**ABOUT THIS EXERCISE:** Every entry needs to be reproduced exactly.

**Collected data entries:**
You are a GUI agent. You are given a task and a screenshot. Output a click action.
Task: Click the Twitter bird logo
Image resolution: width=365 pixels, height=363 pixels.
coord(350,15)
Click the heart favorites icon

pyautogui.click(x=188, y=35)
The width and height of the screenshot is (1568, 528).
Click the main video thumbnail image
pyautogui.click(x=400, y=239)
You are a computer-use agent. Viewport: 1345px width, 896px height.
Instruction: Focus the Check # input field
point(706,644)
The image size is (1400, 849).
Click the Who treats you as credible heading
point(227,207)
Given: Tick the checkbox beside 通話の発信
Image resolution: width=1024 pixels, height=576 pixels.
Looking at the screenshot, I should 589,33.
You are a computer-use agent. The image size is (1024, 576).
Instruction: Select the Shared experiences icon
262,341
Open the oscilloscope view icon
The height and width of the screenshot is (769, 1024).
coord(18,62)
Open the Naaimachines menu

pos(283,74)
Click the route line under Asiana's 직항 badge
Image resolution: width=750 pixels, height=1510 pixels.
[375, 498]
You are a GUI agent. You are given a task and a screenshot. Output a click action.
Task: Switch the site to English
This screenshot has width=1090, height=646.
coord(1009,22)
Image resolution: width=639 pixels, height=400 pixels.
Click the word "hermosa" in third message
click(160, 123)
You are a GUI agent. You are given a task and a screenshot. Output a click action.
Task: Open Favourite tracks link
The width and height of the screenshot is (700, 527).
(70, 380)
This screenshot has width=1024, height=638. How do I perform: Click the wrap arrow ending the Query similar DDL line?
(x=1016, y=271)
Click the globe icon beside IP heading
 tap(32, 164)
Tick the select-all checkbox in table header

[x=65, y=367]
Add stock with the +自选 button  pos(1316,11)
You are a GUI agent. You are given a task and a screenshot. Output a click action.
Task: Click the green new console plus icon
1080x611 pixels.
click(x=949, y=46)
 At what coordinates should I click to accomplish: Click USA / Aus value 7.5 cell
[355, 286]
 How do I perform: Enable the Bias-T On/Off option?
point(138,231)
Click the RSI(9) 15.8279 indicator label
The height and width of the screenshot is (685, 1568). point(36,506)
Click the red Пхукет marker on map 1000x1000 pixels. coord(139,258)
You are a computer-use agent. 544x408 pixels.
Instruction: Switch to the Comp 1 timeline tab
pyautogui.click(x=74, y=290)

**RESULT FOR THIS TASK:**
You are a GUI agent. You are given a task and a screenshot. Output a click action.
Task: Click the Twitter bird logo
Image resolution: width=365 pixels, height=363 pixels.
coord(350,15)
Click the heart favorites icon

pyautogui.click(x=188, y=35)
The width and height of the screenshot is (1568, 528).
Click the main video thumbnail image
pyautogui.click(x=400, y=239)
You are a computer-use agent. Viewport: 1345px width, 896px height.
Instruction: Focus the Check # input field
point(706,644)
The image size is (1400, 849).
Click the Who treats you as credible heading
point(227,207)
Given: Tick the checkbox beside 通話の発信
Image resolution: width=1024 pixels, height=576 pixels.
Looking at the screenshot, I should 589,33.
You are a computer-use agent. The image size is (1024, 576).
Instruction: Select the Shared experiences icon
262,341
Open the oscilloscope view icon
The height and width of the screenshot is (769, 1024).
coord(18,62)
Open the Naaimachines menu

pos(283,74)
Click the route line under Asiana's 직항 badge
Image resolution: width=750 pixels, height=1510 pixels.
[375, 498]
You are a GUI agent. You are given a task and a screenshot. Output a click action.
Task: Switch the site to English
This screenshot has width=1090, height=646.
coord(1009,22)
Image resolution: width=639 pixels, height=400 pixels.
Click the word "hermosa" in third message
click(160, 123)
You are a GUI agent. You are given a task and a screenshot. Output a click action.
Task: Open Favourite tracks link
The width and height of the screenshot is (700, 527).
(70, 380)
This screenshot has width=1024, height=638. How do I perform: Click the wrap arrow ending the Query similar DDL line?
(x=1016, y=271)
Click the globe icon beside IP heading
 tap(32, 164)
Tick the select-all checkbox in table header

[x=65, y=367]
Add stock with the +自选 button  pos(1316,11)
You are a GUI agent. You are given a task and a screenshot. Output a click action.
Task: Click the green new console plus icon
1080x611 pixels.
click(x=949, y=46)
 At what coordinates should I click to accomplish: Click USA / Aus value 7.5 cell
[355, 286]
 How do I perform: Enable the Bias-T On/Off option?
point(138,231)
Click the RSI(9) 15.8279 indicator label
The height and width of the screenshot is (685, 1568). point(36,506)
Click the red Пхукет marker on map 1000x1000 pixels. coord(139,258)
You are a computer-use agent. 544x408 pixels.
Instruction: Switch to the Comp 1 timeline tab
pyautogui.click(x=74, y=290)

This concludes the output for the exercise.